> PROBLEM TO WORK ON
Return a verbatim reproduction of each line, starting at the line with "This screenshot has width=538, height=361." and ending at the last line of the listing below.

• • •

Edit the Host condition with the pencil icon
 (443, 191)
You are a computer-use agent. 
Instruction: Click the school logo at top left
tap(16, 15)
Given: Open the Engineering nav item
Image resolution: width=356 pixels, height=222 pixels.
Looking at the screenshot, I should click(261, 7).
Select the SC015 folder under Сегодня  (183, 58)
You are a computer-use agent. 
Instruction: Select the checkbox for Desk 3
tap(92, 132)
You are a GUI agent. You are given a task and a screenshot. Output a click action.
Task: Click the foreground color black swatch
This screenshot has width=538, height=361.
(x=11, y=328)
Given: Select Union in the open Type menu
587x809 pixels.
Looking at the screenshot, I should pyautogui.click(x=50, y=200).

• • •

> SOLUTION
This screenshot has width=538, height=361.
(x=11, y=328)
Given: Select Union in the open Type menu
587x809 pixels.
Looking at the screenshot, I should pyautogui.click(x=50, y=200).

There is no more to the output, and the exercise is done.